TEXTE PROPOSÉ:
· · · ·

Il voulait libérer l’humanité par la jouissance. Il est mort en prison. Wilhelm Reich se comparait à Jésus-Christ (encore un). Comme lui, il a été cloué sur une croix… mais ses idées sont devenues notre crédo. Qui était ce gourou ?
«La chasteté, c’est mauvais pour la santé.» Cette pseudo-vérité, que l’on répète aujourd’hui comme une évidence, est l’idée maîtresse de Wilhelm Reich (1897-1957), dont tous les mouvements libertaires du XXe siècle ont fait leur maître à penser. Curieusement, alors que la plupart des médecins reprennent en coeur cette théorie, ils en désavouent l’auteur. Reich sent le soufre : «On l’a soit considéré, […] comme un “psychiatre fou”, soit comme le leader d’une secte ou d’un culte sexuel», explique Andreas Mayer. Dans un article intitulé Du Divan à la boîte à orgone (publié dans le numéro 67 “Jouir ?” de la revue Terrain), Andreas Mayer retrace le parcours atypique de ce génial disciple de Freud devenu fou (?) : vers la fin de sa vie, Reich invente toute une série d’instruments pour guérir le cancer ou faire tomber la pluie, puis meurt d’une crise cardiaque en prison. Drôle de parcours.
Faut-il s’assoir derrière ou devant le patient ?
Tout commence avec une dispute autour du «divan». «L’aménagement du dispositif psychanalytique, dans sa forme dite classique et bien connue, place l’analyste dans un fauteuil, derrière le patient lui-même allongé sur un lit de repos ou un divan.» La cure psychanalytique repose sur l’asymétrie : le patient parle à un médecin invisible, souvent silencieux, qui le regarde et l’écoute. Lorsqu’il met au point sa technique, Freud fait l’impasse sur les corps, qui sont immobilisés dans des postures propices à la mise en contact des inconscients. «Pourvu que “ça” parle», résume Andreas Mayer, c’est tout ce qui compte. «L’interdiction de toucher le patient ou d’avoir des rapports sexuels avec lui (la règle d’abstinence) trouve selon Freud sa justification dans le fait que celui-ci ne peut que s’attacher à son analyste». Lorsqu’il interdit tout rapprochement physique entre le médecin et le patient (et cela dès 1905 avec ses Trois Essais sur la théorie sexuelle), Freud fait la révolution. Jusqu’ici, les savants traitaient les malades en les auscultant, en les manipulant, en les hypnotisant, au besoin. Désormais, le médecin doit tenir le corps à distance.

· · · ·

CONSIGNE:
Prolongez l'article consacré à Wilhelm Reich en le reprenant juste après sa dernière phrase.

DONNÉES PRÉSENTÉES:
· · · ·

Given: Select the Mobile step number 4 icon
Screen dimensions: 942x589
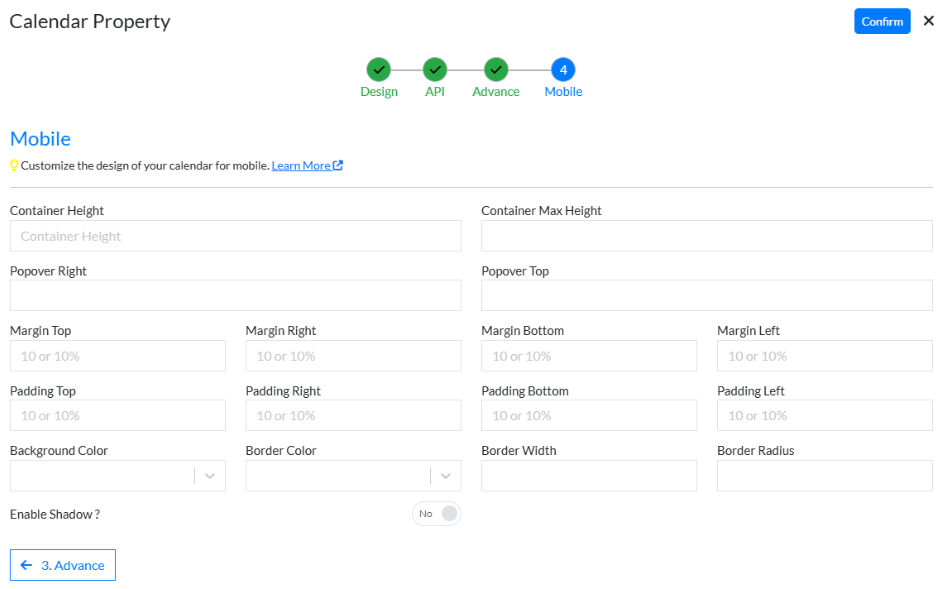Looking at the screenshot, I should point(564,70).
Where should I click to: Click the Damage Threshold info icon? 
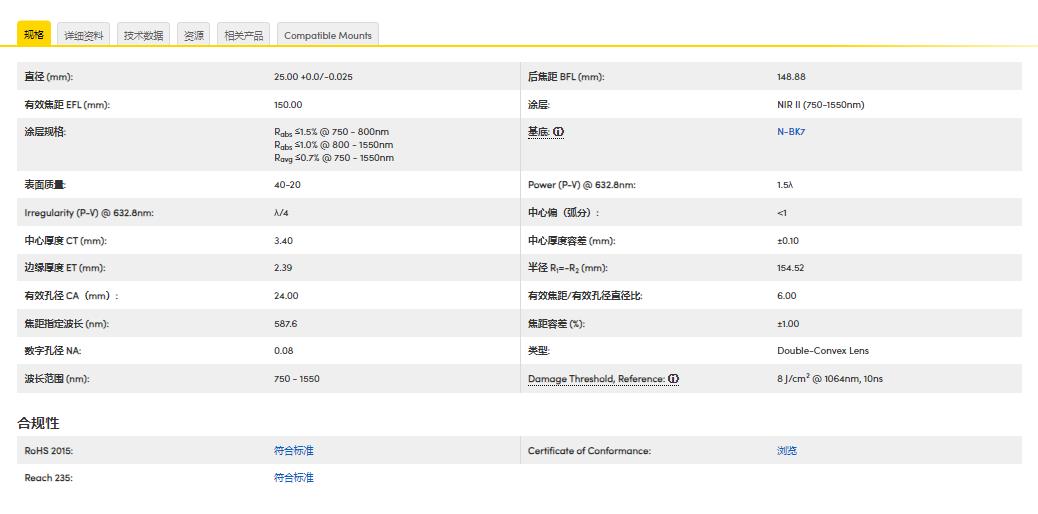click(673, 379)
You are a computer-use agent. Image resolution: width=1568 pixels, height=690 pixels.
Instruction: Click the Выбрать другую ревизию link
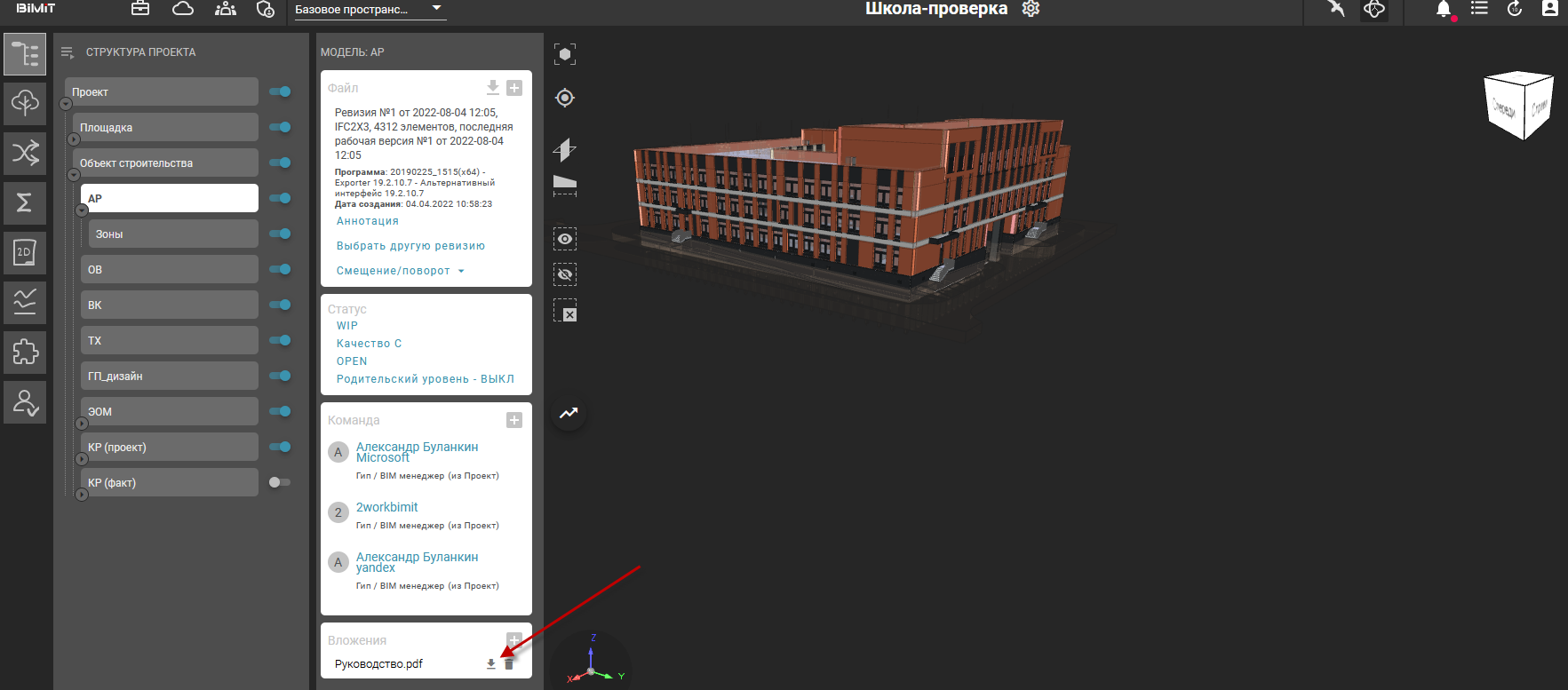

· · · ·

RÉPONSE ATTENDUE:
Reich appuie l’analyse sur le langage corporel
Reich a 22 ans lorsqu’il rejoint les institutions psychanalytiques. Il devient le plus jeune collaborateur intégré au cercle intime de Freud, à Vienne. Dès le milieu des années 1920, il dirige le séminaire technique de la Société viennoise de psychanalyse. Sa contribution est énorme : ayant le désir réhabiliter le corps en psychanalyse, il s’intéresse tout autant, sinon plus, au langage corporel des patients qu’à leurs paroles. Il détecte les mensonges dans une crispation du visage et les non-dits dans un regard de biais… Un patient témoigne : «Sa faculté à détecter le moindre mouvement, la plus légère inflexion de la voix, le plus subtil changement dans l’expression, était sans commune mesure…» Andreas Mayer résume : «Au lieu de se borner à interpréter ce que le patient dit au cours de la séance, Reich s’installe en face de lui pour observer et décrire sa posture de façon minutieuse : c’est ainsi qu’il peut corriger par des interventions directes les crispations musculaires qui sont selon lui l’expression directe d’une angoisse névrotique et d’une “stase libidinale”.» Reich non seulement s’assoit en face des patients mais décrypte leurs signaux corporels, mettant à mal les règles mises au point par Freud.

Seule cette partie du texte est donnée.